|Plain, Almond, Almond Coconut, and Pain Au Chocolat|
- The heaviest rolling pin you can find.
- Enough butter to shape a life-sized cow.
- Stronger-than-average bicep muscles. (Shameless plug for Jazzercise.)
- The patience of
a sand-sculpting Tibetan monk. (Shameless plug for sand-sculpting.)
Here are some optional, but very useful tools:
- A cardboard triangle with a 3 to 4-inch base.
- A game-changing industrial flattening machine called a “dough sheeter.” It will only set you back $1,500 to $6,300, depending on the model. But you’ll get your dough rolled out in five minutes – flat.
A professional pastry chef by your side, to guide you every step of the way; and to correct your addition.For my first solo croissant project, I acquired most of the items on this list. Can you guess which ones were missing? (I’ll give you two hints: my amazing strength trumped the need for professional hardware, and 12 + 8 now equals at least 24. It’s the new math.)

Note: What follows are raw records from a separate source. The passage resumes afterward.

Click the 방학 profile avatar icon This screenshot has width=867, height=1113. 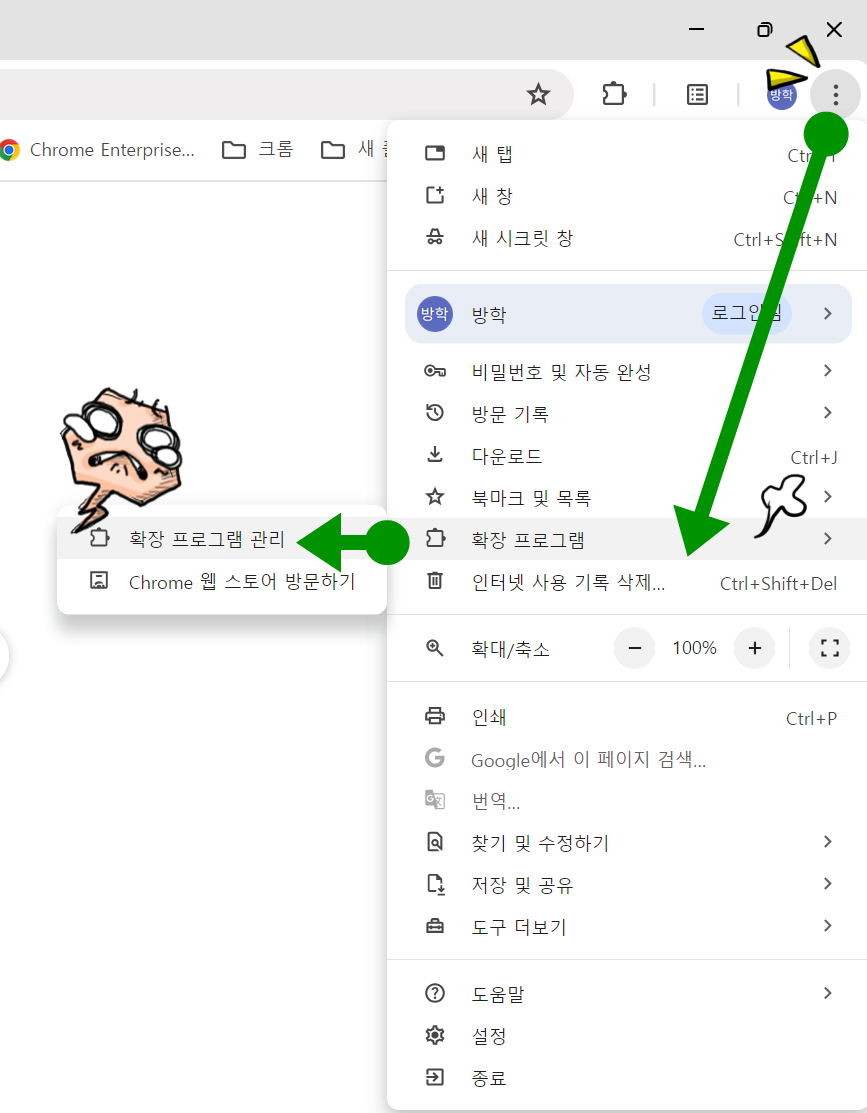click(782, 94)
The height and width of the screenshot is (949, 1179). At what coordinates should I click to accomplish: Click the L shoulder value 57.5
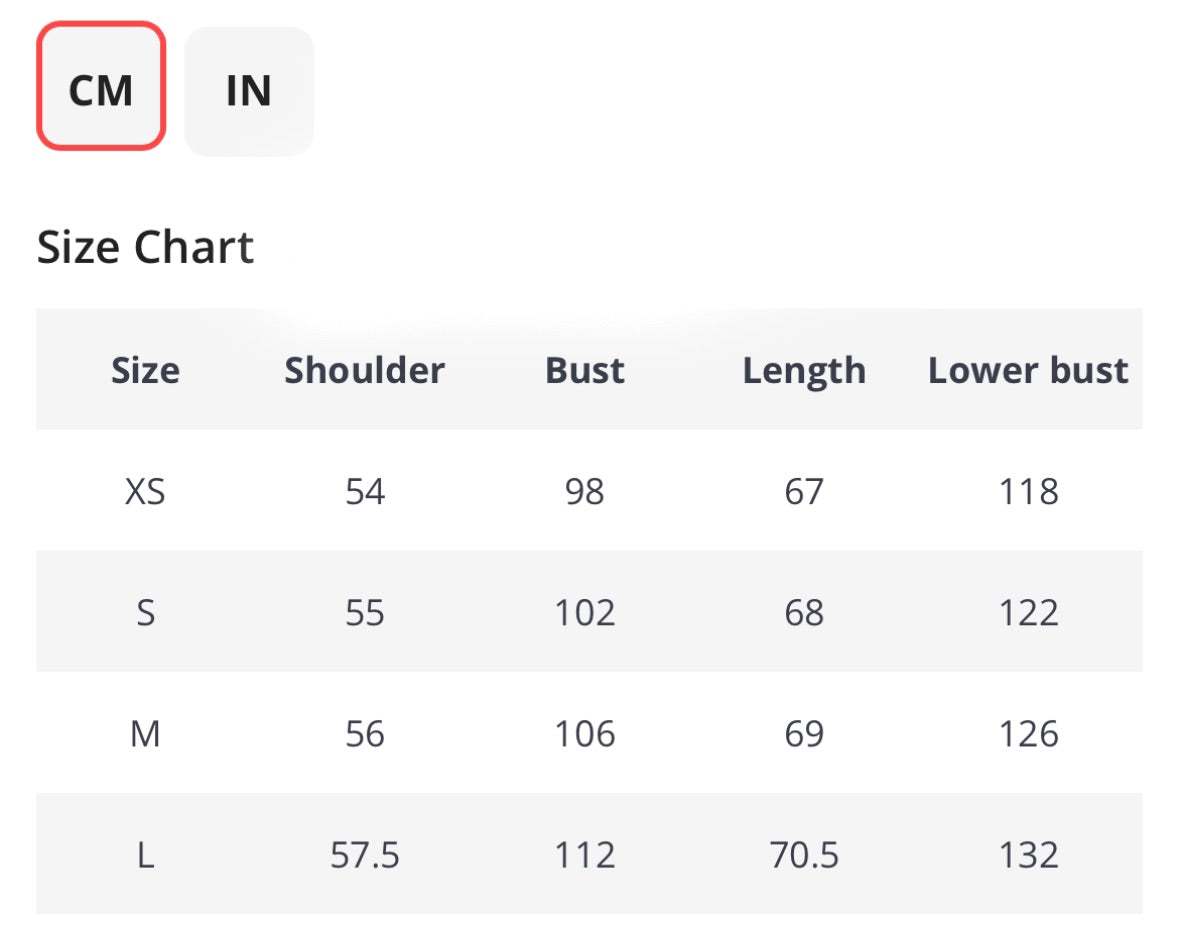365,856
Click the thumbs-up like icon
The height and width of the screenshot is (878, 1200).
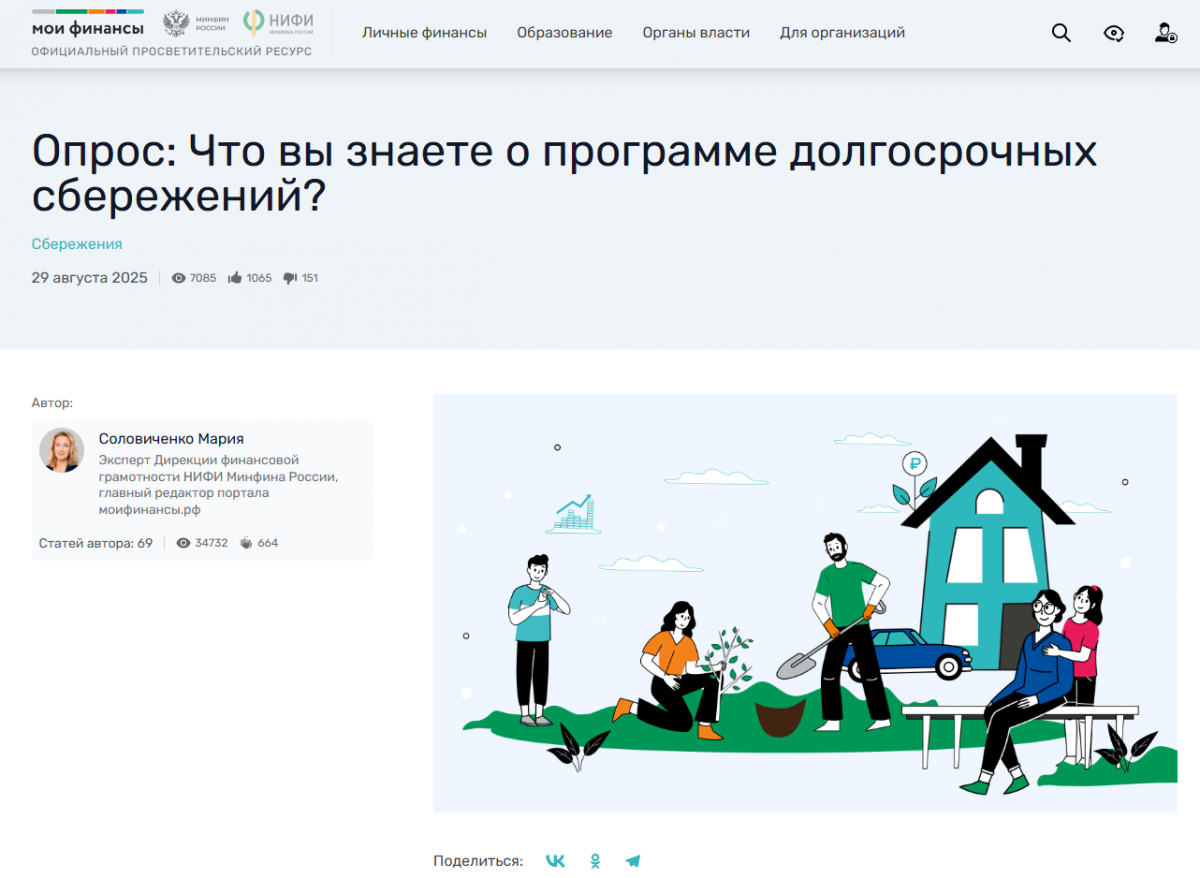point(235,278)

|The 3-inch base produced smaller croissants, which gives you an excuse to eat more than one.|
I’ve started with this handy list because it’s difficult to summarize the process of creating croissants and it’s important to get the essentials in order. A good week of my life was devoted to this project -- hurtling me straight over the divide between casual baking aficionada and die-hard pastry geek.
The croissant quest started with an invaluable hands-on class at Scratch Baking, in Milford Connecticut. I’ll be indebted to the team forever at this local gem of a bakery. I only wish I could have brought Lesli and Melissa home with me to pluck up my confidence as my own dough rolled ever thinner, morphing not into a rectangle, as dictated by the recipe, but into a butter-pocked irregular polygon again and again.
Perhaps the ladies also would have been useful in the measuring department. With each “turn” I somehow managed to stop about 6 inches shy of the required “rectangle” length. Like I said: new math. It took some time, but eventually I figured out my error, and to taste the miraculous end result, no one would have been the wiser. Except you, because you're reading the Insider’s Guide.
I was as prepared as I could be when the assignment from the Tuesdays with Dorie group came in. Yet there was more work to do, including several slow-motion viewings of the Baking With Julia instructional video, followed by a lengthy online discussion thread. Guest baker Esther McManus was a real pro, and I am planning to invite her to my son’s next birthday party. We’re that close.
My quest included some hilarious reconnaissance with another favorite local baker, Jaime from Bread and Chocolate, as I made a clandestine attempt to procure chocolate batons from his new baking facility. I’m fairly sure he thinks I’m insane to be making croissants at home. But he knows me pretty well by now, so he no longer puts up roadblocks to my dough-ventures.
At one point, there were some complicated metric-to-standard conversions and dry-to-active yeast conversions. Despite several online resources for this kind of thing (here’s one), I’m still not sure I got it right. But I soldiered on.
Finally, it was time to get rolling. And rolling. And then waiting. And waiting. And rolling some more. And waiting. And rolling some more. And waiting some more. And rolling again. And waiting. Then shaping and egg-washing. Then waiting for the nerve-wracking rise period. Then more egg-washing, and finally they were ready to bake. Then I had just a little more waiting until the croissants were cool enough to eat.
End result: they’re worth every minute.
Forget everything I said about the French and their pretentious baking techniques. After this project, I’m a believer.